(PROBLEM STATEMENT)
In the data below, find the line that contains "Where should I click to: Tick" and the line that contains "Viewport: 1242px width, 393px height.". Copy both, plus every line between them, exactly.

[Records excerpted from a collection]
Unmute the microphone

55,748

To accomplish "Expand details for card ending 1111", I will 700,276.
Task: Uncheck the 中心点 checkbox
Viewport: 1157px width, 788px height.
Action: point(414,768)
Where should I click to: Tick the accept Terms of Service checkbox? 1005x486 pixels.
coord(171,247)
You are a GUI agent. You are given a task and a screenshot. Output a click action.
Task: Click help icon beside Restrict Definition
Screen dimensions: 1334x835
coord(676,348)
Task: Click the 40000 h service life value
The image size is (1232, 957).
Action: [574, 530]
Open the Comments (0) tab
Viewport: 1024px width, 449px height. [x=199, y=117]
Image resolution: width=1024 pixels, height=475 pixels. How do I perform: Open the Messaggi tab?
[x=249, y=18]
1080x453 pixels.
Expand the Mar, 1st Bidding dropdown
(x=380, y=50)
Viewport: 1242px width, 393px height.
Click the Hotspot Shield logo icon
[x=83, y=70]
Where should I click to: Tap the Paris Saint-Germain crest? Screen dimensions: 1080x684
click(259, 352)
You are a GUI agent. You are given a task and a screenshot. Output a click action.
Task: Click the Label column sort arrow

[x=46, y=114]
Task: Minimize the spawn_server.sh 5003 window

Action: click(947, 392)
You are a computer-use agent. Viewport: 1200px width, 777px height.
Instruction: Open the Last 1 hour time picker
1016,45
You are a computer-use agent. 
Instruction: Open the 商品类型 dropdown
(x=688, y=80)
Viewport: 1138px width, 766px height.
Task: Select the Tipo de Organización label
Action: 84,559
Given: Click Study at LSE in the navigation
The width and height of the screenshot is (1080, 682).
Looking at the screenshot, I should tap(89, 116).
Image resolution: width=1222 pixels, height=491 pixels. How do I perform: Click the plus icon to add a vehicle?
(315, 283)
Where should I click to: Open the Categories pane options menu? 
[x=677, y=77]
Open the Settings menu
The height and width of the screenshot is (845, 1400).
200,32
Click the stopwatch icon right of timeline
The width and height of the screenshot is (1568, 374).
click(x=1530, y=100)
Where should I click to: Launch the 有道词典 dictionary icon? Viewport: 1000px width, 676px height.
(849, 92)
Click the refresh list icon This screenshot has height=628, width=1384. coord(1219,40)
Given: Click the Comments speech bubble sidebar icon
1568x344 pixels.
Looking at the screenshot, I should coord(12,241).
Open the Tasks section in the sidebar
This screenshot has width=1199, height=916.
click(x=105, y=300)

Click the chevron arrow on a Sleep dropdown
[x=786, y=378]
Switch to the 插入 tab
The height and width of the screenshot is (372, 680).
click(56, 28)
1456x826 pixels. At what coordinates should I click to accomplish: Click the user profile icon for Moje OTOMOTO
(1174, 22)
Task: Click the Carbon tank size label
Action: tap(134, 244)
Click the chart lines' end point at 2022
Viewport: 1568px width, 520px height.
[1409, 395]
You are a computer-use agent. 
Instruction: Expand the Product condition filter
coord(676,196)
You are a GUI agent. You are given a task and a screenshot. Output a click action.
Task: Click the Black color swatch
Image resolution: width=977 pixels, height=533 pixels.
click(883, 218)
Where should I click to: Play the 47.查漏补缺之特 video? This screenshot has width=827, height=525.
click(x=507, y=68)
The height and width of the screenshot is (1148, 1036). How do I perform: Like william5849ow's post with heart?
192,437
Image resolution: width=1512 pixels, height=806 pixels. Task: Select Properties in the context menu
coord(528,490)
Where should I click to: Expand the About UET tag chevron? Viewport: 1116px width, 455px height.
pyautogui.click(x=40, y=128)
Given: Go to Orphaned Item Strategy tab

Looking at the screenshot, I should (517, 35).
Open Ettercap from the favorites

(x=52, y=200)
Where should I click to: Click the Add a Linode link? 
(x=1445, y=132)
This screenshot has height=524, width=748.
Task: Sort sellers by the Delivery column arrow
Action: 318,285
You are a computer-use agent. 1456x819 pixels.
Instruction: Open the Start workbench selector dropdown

(RESPONSE BELOW)
Where should I click to: Tick the accept Terms of Service checkbox? 1005x486 pixels.
coord(171,247)
You are a GUI agent. You are given a task and a screenshot. Output a click action.
Task: Click help icon beside Restrict Definition
Screen dimensions: 1334x835
coord(676,348)
Task: Click the 40000 h service life value
The image size is (1232, 957).
Action: [574, 530]
Open the Comments (0) tab
Viewport: 1024px width, 449px height. [x=199, y=117]
Image resolution: width=1024 pixels, height=475 pixels. How do I perform: Open the Messaggi tab?
[x=249, y=18]
1080x453 pixels.
Expand the Mar, 1st Bidding dropdown
(x=380, y=50)
Viewport: 1242px width, 393px height.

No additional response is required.